# Existence and Uniqueness Theorem

1. Feb 2, 2014

### Bashyboy

Hello Everyone.

I have a question. Suppose I have a differential equation for which I want to find the values at which $\displaystyle f(x,y)$ and $\displaystyle \frac{\partial f}{\partial y}$ are discontinuous, that I might know the points at which more than one solution exists. Suppose that $\displaystyle y_1$ is such a value. Now suppose we want to find a unique solution at $\displaystyle (x_0, y_0)$, and that it exists. My question is, can the region that encloses $\displaystyle (x_0,y_0)$ also include $\displaystyle y_1$?

Last edited: Feb 2, 2014
2. Jul 26, 2014

### crossfire234

Hi bashyboy,

Statement of the Existence and Uniqueness Theorem:

If $f(x,y)$ and $f_y(x,y)$ are continuous in a rectangle $R: |t|<= a, |y| <= b$, then there is some interval $|t| <= h <= a$ in which there exists a unique solution $y = \phi(t)$ of the initial value problem.
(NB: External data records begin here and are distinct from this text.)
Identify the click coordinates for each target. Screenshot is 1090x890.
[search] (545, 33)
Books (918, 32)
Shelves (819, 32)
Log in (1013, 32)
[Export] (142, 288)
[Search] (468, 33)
I find the wording of your question a bit confusing, so I'm coming in with the assumption that you're trying to find out if $y_1$ is the value at which the function and/or its y partial are discontinuous if it can exist in the rectangle $R$. If this assumption is correct then maybe I am the confusing one!

I'm also assuming here that you have created a line $y_1$ where the function and/or its derivative are continuous. Line, point, whatever :P

So if the function and its y partial are discontinuous at that point $y_1$, then it does not satisfy the first condition of the theorem where it must be continuous in that rectangle. Therefore your points $(x_0,y_0)$ and your line $y_1$ cannot live in the same rectangle. Bad blood bro.

I hope this is what you were looking for!